#### PAGE EXCERPT:

Rs 3 0 1_Splot

SPlot tutorial

This tutorial shows an example of using SPlot to unfold two distributions. The physics context for the example is that we want to know the isolation distribution for real electrons from Z events and fake electrons from QCD. Isolation is our 'control' variable. To unfold them, we need a model for an uncorrelated variable that discriminates between Z and QCD. To do this, we use the invariant mass of two electrons. We model the Z with a Gaussian and the QCD with a falling exponential.

Note, since we don't have real data in this tutorial, we need to generate toy data. To do that we need a model for the isolation variable for both Z and QCD. This is only used to generate the toy data, and would not be needed if we had real data.

Author: Kyle Cranmer
This notebook tutorial was automatically generated with ROOTBOOK-izer from the macro found in the ROOT repository on Sunday, February 16, 2020 at 03:44 AM.

In [1]:
%%cpp -d
#include "RooRealVar.h"
#include "RooStats/SPlot.h"
#include "RooDataSet.h"
#include "RooRealVar.h"
#include "RooGaussian.h"
#include "RooExponential.h"
#include "RooChebychev.h"

#### DATASET SECTION:
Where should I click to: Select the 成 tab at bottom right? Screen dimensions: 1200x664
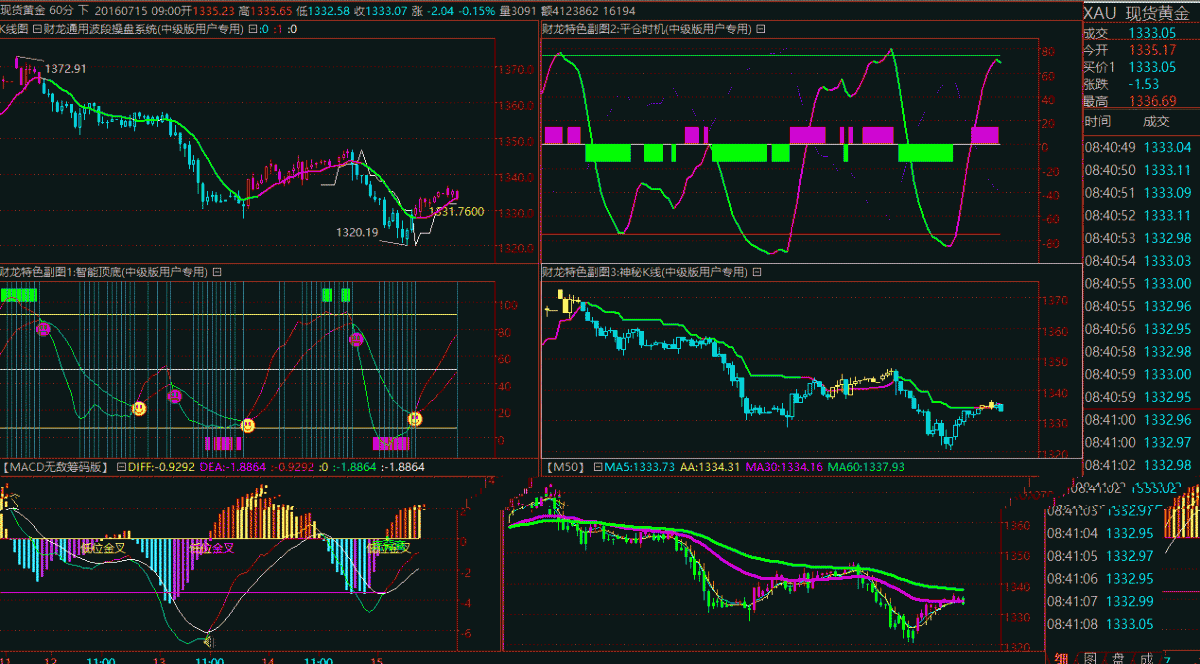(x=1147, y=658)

#### EXERCISE SET:
1: Rewrite the paragraph of the SPlot tutorial that begins "This tutorial shows an example" as a short bulleted list that keeps its main facts.
2: Summarize the SPlot tutorial in two sentences.
3: Quote the SPlot tutorial word for word, covering the stretch from "SPlot tutorial" through "had real data.".

#### ANSWERS PER TASK:
1:
- The tutorial uses SPlot to unfold two distributions.
- Goal: find the isolation distribution for real electrons from Z events and fake electrons from QCD.
- Isolation is the "control" variable.
- Unfolding requires a model for an uncorrelated variable that discriminates between Z and QCD. The invariant mass of two electrons serves this role.
- The Z is modeled with a Gaussian, and QCD with a falling exponential.

2: The tutorial uses SPlot to unfold the isolation distributions of real electrons from Z events and fake electrons from QCD, using the two-electron invariant mass as the discriminating variable, with a Gaussian for the Z and a falling exponential for QCD. Because no real data are available, toy data are generated, which requires an isolation model for both Z and QCD that would not be needed with real data.

3:
SPlot tutorial

This tutorial shows an example of using SPlot to unfold two distributions. The physics context for the example is that we want to know the isolation distribution for real electrons from Z events and fake electrons from QCD. Isolation is our 'control' variable. To unfold them, we need a model for an uncorrelated variable that discriminates between Z and QCD. To do this, we use the invariant mass of two electrons. We model the Z with a Gaussian and the QCD with a falling exponential.

Note, since we don't have real data in this tutorial, we need to generate toy data. To do that we need a model for the isolation variable for both Z and QCD. This is only used to generate the toy data, and would not be needed if we had real data.